> **WORK TO BE COMPLETED**
What you return should be the complete listing, unchanged, with no pictures in it.
** RECORDS SHOWN follows **
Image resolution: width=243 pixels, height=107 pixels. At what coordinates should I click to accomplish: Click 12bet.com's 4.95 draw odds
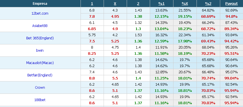115,16
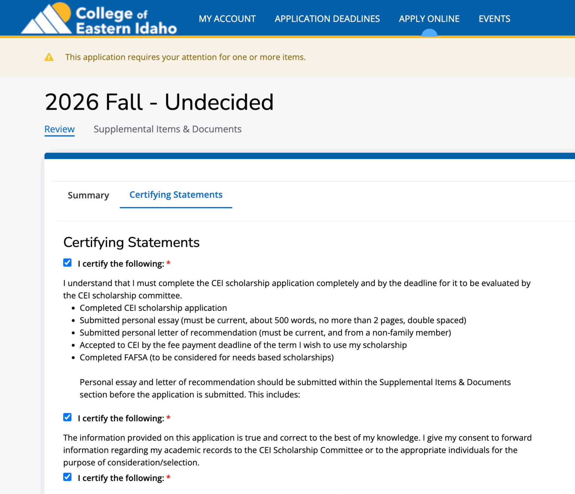575x494 pixels.
Task: Select the Review tab
Action: pos(59,129)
** End of RECORDS SHOWN **
> **ANSWER TO THIS PROBLEM**
Image resolution: width=243 pixels, height=107 pixels. At what coordinates should I click to accomplish: Click 12bet.com's 4.95 draw odds
115,16
575x494 pixels.
Task: Select the Review tab
Action: pos(59,129)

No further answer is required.